Article Text
Abstract
Introduction/Background Older patients (pts) with ovarian cancer have a poorer survival, classically related to suboptimal treatment or excessive toxicities; however histological aggressivity and chemoresistance may contribute to this worse outcome. CA-125 elimination rate constant K (KELIM) was shown to be a robust marker of intrinsic chemosensitivity either in adjuvant or neoadjuvant settings. EWOC-1 trial (NCT02001272) was designed to evaluate the feasibility of three treatment regimens in vulnerable pts aged ≥70 years in first line; pts treated with carboplatin monotherapy (C) had a 2.79-fold higher risk of death compared to carboplatin-paclitaxel (CP). An ancillary analysis of EWOC-1 was designed to evaluate the differential chemosensitivity in the 3 treatment arms using KELIM.
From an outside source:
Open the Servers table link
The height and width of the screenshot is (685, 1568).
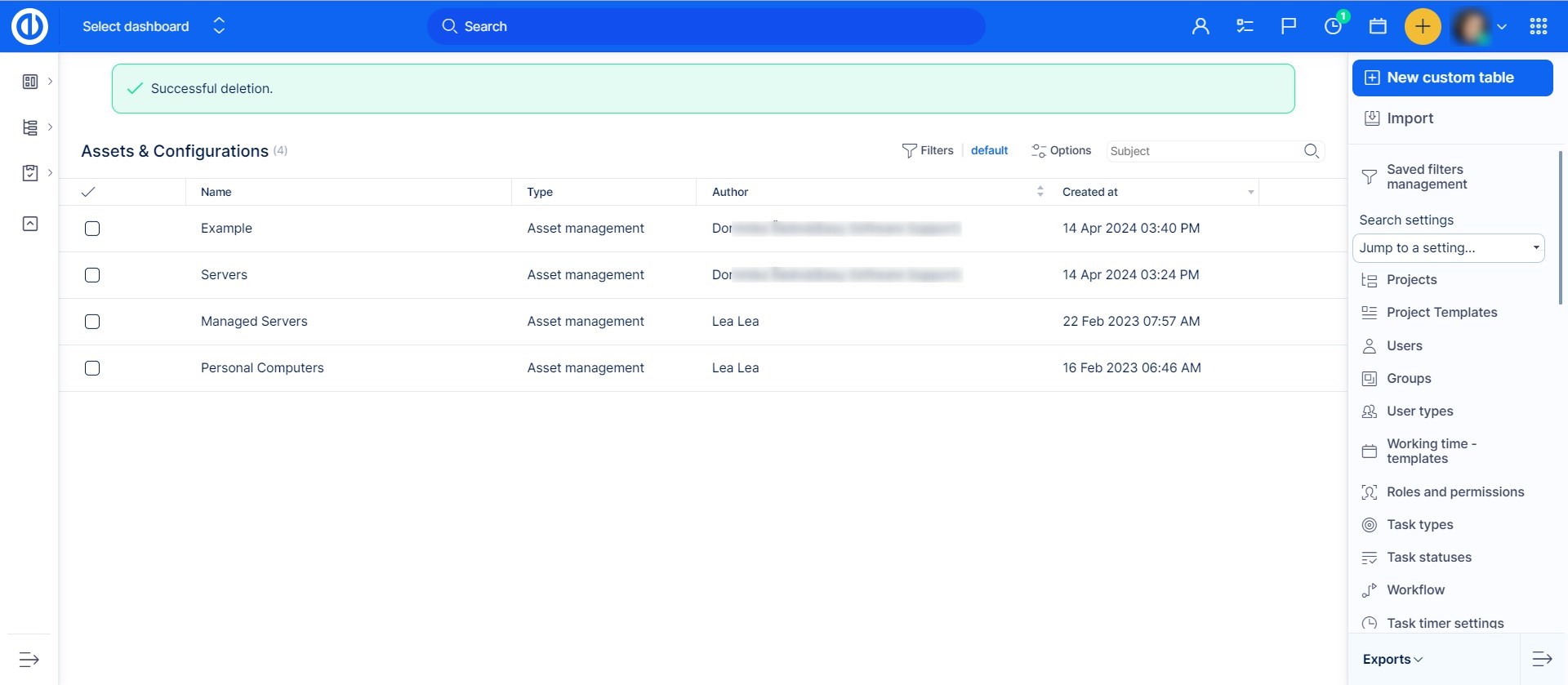click(x=224, y=275)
Methodology KELIM calculation was performed according to You et al. (www.biomarker-kinetics.org™/CA125-neo) on EWOC-1 trial database of 120 pts (40 in each arm: standard CP (arm A); C (arm B); 3w/4 weekly CP (arm C)).
Results KELIM was evaluable for 58 pts (A: 18; B: 22; C: 18), its median [IQR] was 0.76 (0.59; 0.90) in the total population, significantly associated with treatment arms: A: 0.99 [0.71; 1.11]; B: 0.56 [0.32; 0.77]; C: 0.77 [0.50; 0.90], p=0.008; pairwise comparison arm A vs B, p=0.001. Only 15 pts (25.9%) had a favorable (≥1) KELIM, associated with a significant increase in overall survival (HR: 0.240; 95%CI: 0.089–0.645; p=0.002).
Conclusion KELIM values were globally unfavorable in this older population. Chemosensitivity was highly dependent on the treatment regimen, with a median KELIM comparable in the standard carboplatin-paclitaxel arm (A) to previously published data on younger patients. These data strengthen the need to avoid under-treatment in the older population. KELIMTM may be considered in older pts as both a marker of intrinsic- (tumor-related) and extrinsic-(treatment-related) chemosensitivity.